My concern stems from the basic principle that most users will be unable to assess risk associated with supply chain attacks and, even if the can, the amount of information available through KNIME is insufficient to identify the extent of any risk. Most of the detail of packages is hidden (names, version, etc.) and KNIME is capable of installing packages without asking permission from the end user. If I open the KNIME Application where do I get a list of all the Python packages that have been installed and their version? When a security risk in a Python package arises how is this proactively communicated to the end user so that they can take action?

I can understand the principle of approved and non-approved extensions, however, in both cases KNIME needs to be clear and explicit (and have tools available) to track and communicate risk and alert users to take action when issues are identified.

It’s a process rather than technical issue that I am trying to raise. One I don’t feel that KNIME is on top of yet - though I am happy to be wrong on this.

Packaging
I understand everything that you have written, though I am coming from a different direction. I agree that KNIME packages are not Python packages, however, the majority of Python developers will have some exposure to developing Pip packaging and the expected layout of files and setup of a development environment. If you do something different it becomes a cost to the developer and a barrier to developing Python extensions (and I am sure you would like lots of people developing great extensions).

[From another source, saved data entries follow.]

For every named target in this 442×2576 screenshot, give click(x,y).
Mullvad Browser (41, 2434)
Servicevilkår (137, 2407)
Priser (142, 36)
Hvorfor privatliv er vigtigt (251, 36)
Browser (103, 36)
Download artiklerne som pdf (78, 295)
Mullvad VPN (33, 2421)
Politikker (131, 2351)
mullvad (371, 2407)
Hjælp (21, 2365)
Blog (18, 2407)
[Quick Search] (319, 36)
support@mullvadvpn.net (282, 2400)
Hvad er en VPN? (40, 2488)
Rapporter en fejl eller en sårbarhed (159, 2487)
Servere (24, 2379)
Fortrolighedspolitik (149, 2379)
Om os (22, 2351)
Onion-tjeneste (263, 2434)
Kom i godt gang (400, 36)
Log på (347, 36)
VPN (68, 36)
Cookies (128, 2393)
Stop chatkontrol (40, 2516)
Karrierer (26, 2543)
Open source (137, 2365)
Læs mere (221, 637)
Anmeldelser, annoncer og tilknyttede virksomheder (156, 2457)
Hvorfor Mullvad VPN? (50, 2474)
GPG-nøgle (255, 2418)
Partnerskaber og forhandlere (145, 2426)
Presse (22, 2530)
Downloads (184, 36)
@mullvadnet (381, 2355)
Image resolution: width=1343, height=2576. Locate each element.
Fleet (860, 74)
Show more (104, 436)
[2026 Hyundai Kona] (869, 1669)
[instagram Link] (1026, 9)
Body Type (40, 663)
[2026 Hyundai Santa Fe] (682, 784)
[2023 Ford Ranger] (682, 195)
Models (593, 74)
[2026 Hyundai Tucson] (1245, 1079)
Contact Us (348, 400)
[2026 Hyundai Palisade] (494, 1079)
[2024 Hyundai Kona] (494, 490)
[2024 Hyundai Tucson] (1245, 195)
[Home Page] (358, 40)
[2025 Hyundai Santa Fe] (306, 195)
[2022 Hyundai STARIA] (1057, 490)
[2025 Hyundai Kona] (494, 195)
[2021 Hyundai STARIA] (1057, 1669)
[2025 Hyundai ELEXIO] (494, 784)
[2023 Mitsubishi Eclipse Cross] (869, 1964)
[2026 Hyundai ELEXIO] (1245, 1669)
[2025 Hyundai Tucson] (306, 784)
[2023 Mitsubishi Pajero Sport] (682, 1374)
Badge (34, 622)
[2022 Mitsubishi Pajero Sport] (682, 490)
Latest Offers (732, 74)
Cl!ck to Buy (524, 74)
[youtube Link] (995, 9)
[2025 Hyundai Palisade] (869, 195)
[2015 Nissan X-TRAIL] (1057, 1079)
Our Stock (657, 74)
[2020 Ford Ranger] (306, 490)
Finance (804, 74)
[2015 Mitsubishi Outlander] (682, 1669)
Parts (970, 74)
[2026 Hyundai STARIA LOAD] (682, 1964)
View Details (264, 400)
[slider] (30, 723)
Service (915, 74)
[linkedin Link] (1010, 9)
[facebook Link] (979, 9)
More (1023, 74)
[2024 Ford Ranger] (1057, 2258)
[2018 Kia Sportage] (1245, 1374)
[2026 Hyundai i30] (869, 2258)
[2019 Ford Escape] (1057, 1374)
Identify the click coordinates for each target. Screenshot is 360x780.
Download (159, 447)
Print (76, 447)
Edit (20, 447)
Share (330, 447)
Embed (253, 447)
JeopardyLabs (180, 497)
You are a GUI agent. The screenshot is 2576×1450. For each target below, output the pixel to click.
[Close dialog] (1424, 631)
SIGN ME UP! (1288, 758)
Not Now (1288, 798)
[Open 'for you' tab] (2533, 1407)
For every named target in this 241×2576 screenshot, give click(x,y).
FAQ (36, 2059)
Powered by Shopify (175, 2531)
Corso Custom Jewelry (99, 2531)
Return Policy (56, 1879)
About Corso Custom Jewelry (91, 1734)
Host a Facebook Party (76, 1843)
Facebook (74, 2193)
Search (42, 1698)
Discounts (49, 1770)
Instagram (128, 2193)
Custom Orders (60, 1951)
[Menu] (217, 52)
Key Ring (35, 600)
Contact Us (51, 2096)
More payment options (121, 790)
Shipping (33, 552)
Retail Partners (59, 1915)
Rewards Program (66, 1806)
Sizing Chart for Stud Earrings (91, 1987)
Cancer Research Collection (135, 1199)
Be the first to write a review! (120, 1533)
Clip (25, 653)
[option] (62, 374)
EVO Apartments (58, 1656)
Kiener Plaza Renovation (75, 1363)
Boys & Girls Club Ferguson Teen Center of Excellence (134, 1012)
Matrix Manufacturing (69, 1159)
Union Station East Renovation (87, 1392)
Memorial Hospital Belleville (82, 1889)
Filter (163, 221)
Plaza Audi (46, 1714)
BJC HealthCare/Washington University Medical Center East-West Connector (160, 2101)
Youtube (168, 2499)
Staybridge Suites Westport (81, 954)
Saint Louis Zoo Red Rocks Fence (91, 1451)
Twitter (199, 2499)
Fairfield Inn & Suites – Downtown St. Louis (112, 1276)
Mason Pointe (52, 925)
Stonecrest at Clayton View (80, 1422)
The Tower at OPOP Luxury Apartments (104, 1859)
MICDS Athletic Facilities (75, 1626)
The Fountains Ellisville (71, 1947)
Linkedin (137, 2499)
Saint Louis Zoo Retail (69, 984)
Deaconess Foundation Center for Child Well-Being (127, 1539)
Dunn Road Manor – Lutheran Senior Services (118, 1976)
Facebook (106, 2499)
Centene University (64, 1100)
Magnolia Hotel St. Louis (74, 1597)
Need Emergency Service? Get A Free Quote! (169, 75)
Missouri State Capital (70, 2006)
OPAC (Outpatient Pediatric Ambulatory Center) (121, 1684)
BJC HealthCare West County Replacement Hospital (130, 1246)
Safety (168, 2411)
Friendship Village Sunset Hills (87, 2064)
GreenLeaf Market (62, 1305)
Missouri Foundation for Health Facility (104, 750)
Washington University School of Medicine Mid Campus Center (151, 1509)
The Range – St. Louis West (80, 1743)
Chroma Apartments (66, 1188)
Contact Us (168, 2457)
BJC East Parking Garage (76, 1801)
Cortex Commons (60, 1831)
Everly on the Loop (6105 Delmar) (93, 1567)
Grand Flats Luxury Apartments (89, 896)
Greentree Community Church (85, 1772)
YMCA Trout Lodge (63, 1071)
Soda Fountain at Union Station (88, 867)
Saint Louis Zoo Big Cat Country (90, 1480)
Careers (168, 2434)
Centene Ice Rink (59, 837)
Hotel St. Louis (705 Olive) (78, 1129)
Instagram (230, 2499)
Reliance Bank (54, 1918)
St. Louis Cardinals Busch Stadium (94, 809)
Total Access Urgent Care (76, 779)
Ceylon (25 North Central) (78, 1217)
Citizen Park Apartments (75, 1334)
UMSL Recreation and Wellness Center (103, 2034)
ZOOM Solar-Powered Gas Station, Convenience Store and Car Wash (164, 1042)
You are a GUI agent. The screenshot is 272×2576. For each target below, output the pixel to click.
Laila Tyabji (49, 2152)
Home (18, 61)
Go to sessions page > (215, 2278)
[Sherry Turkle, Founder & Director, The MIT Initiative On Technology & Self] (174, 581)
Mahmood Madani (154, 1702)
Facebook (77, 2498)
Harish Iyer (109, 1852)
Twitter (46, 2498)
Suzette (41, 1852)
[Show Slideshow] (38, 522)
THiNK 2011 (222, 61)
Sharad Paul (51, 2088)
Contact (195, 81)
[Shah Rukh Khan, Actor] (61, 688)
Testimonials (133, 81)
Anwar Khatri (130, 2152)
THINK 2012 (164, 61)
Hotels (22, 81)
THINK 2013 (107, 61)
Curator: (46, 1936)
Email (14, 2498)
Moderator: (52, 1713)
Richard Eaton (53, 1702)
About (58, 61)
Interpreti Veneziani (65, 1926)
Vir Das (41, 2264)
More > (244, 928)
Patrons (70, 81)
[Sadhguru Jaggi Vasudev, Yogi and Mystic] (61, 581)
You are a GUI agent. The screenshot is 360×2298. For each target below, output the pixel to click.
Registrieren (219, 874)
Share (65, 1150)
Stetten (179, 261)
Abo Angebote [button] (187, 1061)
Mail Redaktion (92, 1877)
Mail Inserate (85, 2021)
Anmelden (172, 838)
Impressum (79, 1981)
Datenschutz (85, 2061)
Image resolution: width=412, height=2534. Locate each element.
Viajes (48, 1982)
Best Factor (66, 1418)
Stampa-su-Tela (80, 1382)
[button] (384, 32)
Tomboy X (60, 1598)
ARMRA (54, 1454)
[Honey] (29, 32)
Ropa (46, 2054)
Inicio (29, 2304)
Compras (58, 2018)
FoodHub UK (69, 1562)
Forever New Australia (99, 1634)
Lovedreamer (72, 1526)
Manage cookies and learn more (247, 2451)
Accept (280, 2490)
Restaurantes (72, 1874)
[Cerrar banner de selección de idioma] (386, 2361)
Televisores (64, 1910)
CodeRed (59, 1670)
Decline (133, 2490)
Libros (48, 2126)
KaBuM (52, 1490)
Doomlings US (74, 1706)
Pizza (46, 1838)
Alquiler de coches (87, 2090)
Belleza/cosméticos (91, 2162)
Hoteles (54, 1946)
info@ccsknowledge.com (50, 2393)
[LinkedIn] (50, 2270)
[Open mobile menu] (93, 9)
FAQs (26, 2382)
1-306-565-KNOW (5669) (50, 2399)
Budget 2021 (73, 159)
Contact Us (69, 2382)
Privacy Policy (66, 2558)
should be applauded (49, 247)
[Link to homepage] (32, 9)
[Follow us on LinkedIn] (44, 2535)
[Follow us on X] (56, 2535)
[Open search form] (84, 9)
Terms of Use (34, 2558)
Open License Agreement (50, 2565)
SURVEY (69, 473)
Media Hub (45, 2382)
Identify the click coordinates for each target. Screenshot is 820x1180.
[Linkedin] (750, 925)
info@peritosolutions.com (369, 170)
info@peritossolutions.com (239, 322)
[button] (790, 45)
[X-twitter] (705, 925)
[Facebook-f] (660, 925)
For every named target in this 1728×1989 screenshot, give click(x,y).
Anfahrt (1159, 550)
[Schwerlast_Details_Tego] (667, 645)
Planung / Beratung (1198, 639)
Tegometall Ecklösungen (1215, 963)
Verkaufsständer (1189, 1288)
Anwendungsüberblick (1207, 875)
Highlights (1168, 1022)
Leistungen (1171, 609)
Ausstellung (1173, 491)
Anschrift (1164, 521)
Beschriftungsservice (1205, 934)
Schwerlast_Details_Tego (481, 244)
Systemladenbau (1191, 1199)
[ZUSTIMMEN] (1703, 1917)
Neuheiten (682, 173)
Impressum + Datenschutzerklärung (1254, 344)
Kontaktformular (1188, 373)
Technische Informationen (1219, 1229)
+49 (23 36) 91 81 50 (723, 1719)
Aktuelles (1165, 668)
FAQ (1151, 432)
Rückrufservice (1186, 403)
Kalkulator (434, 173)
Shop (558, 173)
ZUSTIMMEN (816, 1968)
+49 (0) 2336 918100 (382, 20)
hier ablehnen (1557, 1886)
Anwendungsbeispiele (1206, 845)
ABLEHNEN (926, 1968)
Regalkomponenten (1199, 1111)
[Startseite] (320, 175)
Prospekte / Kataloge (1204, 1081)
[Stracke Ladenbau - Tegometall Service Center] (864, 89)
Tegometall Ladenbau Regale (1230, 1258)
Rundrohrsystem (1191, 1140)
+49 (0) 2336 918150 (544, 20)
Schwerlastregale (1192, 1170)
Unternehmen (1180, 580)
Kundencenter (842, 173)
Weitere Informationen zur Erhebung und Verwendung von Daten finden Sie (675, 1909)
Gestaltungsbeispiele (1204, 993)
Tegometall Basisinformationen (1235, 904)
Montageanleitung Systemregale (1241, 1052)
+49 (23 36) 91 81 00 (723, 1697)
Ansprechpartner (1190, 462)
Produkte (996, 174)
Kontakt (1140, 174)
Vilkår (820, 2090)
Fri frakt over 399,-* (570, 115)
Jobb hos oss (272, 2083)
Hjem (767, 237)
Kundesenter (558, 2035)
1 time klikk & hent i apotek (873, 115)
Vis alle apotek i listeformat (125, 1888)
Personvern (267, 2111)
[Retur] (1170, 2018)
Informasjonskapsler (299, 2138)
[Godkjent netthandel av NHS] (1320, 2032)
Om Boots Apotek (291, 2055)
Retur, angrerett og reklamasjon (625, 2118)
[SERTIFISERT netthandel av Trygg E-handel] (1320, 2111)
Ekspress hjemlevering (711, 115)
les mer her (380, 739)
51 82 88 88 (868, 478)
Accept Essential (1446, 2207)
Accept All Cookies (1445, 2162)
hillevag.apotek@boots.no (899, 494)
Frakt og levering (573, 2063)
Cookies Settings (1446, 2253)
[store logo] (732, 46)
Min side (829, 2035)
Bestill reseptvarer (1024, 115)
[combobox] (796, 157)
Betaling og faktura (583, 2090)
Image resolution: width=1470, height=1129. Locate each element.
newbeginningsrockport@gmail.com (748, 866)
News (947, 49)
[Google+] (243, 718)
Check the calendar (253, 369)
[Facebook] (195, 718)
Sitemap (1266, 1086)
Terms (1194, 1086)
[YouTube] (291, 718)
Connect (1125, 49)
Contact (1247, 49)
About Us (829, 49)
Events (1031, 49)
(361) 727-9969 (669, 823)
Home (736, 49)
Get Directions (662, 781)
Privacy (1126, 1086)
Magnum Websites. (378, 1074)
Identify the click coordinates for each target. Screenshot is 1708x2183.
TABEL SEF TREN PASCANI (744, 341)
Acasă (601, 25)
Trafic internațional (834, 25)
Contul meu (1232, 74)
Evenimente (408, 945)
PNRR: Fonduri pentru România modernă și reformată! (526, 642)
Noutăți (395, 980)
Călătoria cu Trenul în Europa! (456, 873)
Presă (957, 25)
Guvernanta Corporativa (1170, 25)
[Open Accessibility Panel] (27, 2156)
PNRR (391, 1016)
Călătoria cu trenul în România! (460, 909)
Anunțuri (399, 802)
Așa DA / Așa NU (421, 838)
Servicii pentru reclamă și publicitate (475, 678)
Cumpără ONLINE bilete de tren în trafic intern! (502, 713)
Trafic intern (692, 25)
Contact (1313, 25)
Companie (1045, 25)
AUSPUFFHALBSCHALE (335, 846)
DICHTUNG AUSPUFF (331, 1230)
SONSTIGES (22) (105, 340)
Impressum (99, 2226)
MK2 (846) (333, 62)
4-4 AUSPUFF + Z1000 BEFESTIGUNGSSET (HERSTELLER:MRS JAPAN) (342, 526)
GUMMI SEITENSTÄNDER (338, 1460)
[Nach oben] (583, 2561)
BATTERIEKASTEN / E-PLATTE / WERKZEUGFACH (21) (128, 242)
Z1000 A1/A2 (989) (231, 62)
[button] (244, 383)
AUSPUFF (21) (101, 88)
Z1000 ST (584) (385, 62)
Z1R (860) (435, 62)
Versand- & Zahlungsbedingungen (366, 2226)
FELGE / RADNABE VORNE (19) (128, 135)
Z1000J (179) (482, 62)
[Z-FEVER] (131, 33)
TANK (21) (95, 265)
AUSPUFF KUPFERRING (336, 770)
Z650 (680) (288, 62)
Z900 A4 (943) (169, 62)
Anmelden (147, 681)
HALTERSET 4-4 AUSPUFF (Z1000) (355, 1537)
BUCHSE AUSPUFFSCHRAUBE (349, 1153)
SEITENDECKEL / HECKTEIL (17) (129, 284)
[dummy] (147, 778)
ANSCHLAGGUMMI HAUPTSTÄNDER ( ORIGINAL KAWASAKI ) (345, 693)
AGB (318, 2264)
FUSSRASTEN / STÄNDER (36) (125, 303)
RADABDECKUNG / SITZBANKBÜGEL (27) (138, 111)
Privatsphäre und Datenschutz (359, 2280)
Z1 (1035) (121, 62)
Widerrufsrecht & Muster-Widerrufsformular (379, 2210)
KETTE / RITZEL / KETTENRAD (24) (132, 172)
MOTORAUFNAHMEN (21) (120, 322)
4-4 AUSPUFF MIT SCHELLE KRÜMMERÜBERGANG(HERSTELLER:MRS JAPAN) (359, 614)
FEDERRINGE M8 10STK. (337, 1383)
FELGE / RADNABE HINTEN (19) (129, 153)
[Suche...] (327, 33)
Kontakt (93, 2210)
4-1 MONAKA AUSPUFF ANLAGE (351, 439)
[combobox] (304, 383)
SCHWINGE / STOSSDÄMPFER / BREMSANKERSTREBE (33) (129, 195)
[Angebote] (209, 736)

My point is to keep things consistent with the rest of the Python ecosystem to make it easy for developers. We’ve only got a limited number of brain cells, I would prefer using them to pursue things that bring me pleasure rather than yet another programming environment.

Testing
Thanks – finally worked that out. May come back to you if I can’t set a breakpoint in VSCODE for debugging.

Conda
This ties in to the security issue. Part of Anaconda’s value proposition is that they provide a level of assurance that the supply chain is secure. I would expect that some customer’s would value that and prefer that KNIME pulled from the default Anaconda channel rather than conda-forge. It’s easy to say there is a low risk of a security threat through a Python package in the conda-forge channel, and you might expect that if Anaconda detected a risk it would be pulled from conda-forge, but sometimes people feel more comfortable if they can point to a license which provides assurance.

What I am trying to stimulate is discussion about an issue people might not have considered that needs exploring before a malicious actor launches an attack rather than after.

Have a great weekend.

system · September 15, 2022, 3:27pm

This topic was automatically closed 90 days after the last reply. New replies are no longer allowed.